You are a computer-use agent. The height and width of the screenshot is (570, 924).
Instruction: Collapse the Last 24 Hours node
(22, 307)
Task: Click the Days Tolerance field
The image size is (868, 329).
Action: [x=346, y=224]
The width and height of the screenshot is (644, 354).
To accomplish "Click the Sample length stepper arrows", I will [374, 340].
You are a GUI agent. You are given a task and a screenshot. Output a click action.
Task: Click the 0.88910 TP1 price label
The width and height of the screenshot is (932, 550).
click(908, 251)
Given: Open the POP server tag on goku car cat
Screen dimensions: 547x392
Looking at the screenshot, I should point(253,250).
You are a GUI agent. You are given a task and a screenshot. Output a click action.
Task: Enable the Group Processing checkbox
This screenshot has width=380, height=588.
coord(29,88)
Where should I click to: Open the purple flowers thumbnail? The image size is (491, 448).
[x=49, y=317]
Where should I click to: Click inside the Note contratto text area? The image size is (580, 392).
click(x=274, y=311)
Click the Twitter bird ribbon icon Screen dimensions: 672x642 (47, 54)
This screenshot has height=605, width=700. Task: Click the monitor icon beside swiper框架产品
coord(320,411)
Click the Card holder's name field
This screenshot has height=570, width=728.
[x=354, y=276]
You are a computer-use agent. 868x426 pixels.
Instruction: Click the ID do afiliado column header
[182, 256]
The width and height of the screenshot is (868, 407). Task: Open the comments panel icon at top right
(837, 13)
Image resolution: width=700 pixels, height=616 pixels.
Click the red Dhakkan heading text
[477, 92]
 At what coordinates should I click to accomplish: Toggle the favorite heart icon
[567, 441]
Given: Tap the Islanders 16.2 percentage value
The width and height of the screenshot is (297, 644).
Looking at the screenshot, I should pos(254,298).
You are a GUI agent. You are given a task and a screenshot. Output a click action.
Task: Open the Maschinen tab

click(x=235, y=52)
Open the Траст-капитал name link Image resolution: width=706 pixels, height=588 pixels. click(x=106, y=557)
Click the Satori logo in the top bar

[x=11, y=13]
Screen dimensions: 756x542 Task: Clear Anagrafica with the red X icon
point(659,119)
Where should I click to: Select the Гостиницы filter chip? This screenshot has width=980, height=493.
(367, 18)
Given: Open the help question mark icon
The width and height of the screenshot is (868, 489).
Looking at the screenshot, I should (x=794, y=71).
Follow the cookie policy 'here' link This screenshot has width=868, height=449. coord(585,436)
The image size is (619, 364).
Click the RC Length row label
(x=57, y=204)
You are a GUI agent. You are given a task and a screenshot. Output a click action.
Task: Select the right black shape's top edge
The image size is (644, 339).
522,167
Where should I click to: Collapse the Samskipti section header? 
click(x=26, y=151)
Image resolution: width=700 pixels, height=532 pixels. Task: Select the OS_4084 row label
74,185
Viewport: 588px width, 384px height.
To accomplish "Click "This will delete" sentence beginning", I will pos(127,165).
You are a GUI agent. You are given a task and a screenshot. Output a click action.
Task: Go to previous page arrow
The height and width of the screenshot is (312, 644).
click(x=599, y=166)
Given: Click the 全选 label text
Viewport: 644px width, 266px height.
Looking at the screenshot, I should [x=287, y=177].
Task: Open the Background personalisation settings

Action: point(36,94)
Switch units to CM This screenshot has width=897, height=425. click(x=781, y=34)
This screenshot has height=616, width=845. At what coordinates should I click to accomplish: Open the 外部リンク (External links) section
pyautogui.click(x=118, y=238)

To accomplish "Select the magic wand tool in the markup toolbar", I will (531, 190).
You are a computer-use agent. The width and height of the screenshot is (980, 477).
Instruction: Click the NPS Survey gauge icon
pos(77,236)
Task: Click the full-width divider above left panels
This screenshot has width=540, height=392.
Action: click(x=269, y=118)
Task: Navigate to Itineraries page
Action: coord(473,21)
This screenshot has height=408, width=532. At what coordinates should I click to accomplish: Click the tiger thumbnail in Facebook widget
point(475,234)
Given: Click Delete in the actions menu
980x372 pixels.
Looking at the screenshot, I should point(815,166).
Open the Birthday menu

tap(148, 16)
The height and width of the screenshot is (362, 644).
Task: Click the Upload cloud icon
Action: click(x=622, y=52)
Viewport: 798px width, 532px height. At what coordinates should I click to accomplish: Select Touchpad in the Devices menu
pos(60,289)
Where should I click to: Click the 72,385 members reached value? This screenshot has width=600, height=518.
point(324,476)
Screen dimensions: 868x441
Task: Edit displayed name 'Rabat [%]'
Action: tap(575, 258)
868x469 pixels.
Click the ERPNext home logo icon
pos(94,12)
+ + + + + + +
Assignment: Copy the records above, keeping every word the same.

Solution for this problem:
You are a computer-use agent. The height and width of the screenshot is (570, 924).
Instruction: Collapse the Last 24 Hours node
(22, 307)
Task: Click the Days Tolerance field
The image size is (868, 329).
Action: [x=346, y=224]
The width and height of the screenshot is (644, 354).
To accomplish "Click the Sample length stepper arrows", I will [374, 340].
You are a GUI agent. You are given a task and a screenshot. Output a click action.
Task: Click the 0.88910 TP1 price label
The width and height of the screenshot is (932, 550).
click(908, 251)
Given: Open the POP server tag on goku car cat
Screen dimensions: 547x392
Looking at the screenshot, I should point(253,250).
You are a GUI agent. You are given a task and a screenshot. Output a click action.
Task: Enable the Group Processing checkbox
This screenshot has width=380, height=588.
coord(29,88)
Where should I click to: Open the purple flowers thumbnail? The image size is (491, 448).
[x=49, y=317]
Where should I click to: Click inside the Note contratto text area? The image size is (580, 392).
click(x=274, y=311)
Click the Twitter bird ribbon icon Screen dimensions: 672x642 (47, 54)
This screenshot has height=605, width=700. Task: Click the monitor icon beside swiper框架产品
coord(320,411)
Click the Card holder's name field
This screenshot has height=570, width=728.
[x=354, y=276]
You are a computer-use agent. 868x426 pixels.
Instruction: Click the ID do afiliado column header
[182, 256]
The width and height of the screenshot is (868, 407). Task: Open the comments panel icon at top right
(837, 13)
Image resolution: width=700 pixels, height=616 pixels.
Click the red Dhakkan heading text
[477, 92]
 At what coordinates should I click to accomplish: Toggle the favorite heart icon
[567, 441]
Given: Tap the Islanders 16.2 percentage value
The width and height of the screenshot is (297, 644).
Looking at the screenshot, I should pos(254,298).
You are a GUI agent. You are given a task and a screenshot. Output a click action.
Task: Open the Maschinen tab

click(x=235, y=52)
Open the Траст-капитал name link Image resolution: width=706 pixels, height=588 pixels. click(x=106, y=557)
Click the Satori logo in the top bar

[x=11, y=13]
Screen dimensions: 756x542 Task: Clear Anagrafica with the red X icon
point(659,119)
Where should I click to: Select the Гостиницы filter chip? This screenshot has width=980, height=493.
(367, 18)
Given: Open the help question mark icon
The width and height of the screenshot is (868, 489).
Looking at the screenshot, I should (x=794, y=71).
Follow the cookie policy 'here' link This screenshot has width=868, height=449. coord(585,436)
The image size is (619, 364).
Click the RC Length row label
(x=57, y=204)
You are a GUI agent. You are given a task and a screenshot. Output a click action.
Task: Select the right black shape's top edge
The image size is (644, 339).
522,167
Where should I click to: Collapse the Samskipti section header? 
click(x=26, y=151)
Image resolution: width=700 pixels, height=532 pixels. Task: Select the OS_4084 row label
74,185
Viewport: 588px width, 384px height.
To accomplish "Click "This will delete" sentence beginning", I will pos(127,165).
You are a GUI agent. You are given a task and a screenshot. Output a click action.
Task: Go to previous page arrow
The height and width of the screenshot is (312, 644).
click(x=599, y=166)
Given: Click the 全选 label text
Viewport: 644px width, 266px height.
Looking at the screenshot, I should [x=287, y=177].
Task: Open the Background personalisation settings

Action: point(36,94)
Switch units to CM This screenshot has width=897, height=425. click(x=781, y=34)
This screenshot has height=616, width=845. At what coordinates should I click to accomplish: Open the 外部リンク (External links) section
pyautogui.click(x=118, y=238)

To accomplish "Select the magic wand tool in the markup toolbar", I will (531, 190).
You are a computer-use agent. The width and height of the screenshot is (980, 477).
Instruction: Click the NPS Survey gauge icon
pos(77,236)
Task: Click the full-width divider above left panels
This screenshot has width=540, height=392.
Action: click(x=269, y=118)
Task: Navigate to Itineraries page
Action: coord(473,21)
This screenshot has height=408, width=532. At what coordinates should I click to accomplish: Click the tiger thumbnail in Facebook widget
point(475,234)
Given: Click Delete in the actions menu
980x372 pixels.
Looking at the screenshot, I should point(815,166).
Open the Birthday menu

tap(148, 16)
The height and width of the screenshot is (362, 644).
Task: Click the Upload cloud icon
Action: click(x=622, y=52)
Viewport: 798px width, 532px height. At what coordinates should I click to accomplish: Select Touchpad in the Devices menu
pos(60,289)
Where should I click to: Click the 72,385 members reached value? This screenshot has width=600, height=518.
point(324,476)
Screen dimensions: 868x441
Task: Edit displayed name 'Rabat [%]'
Action: tap(575, 258)
868x469 pixels.
Click the ERPNext home logo icon
pos(94,12)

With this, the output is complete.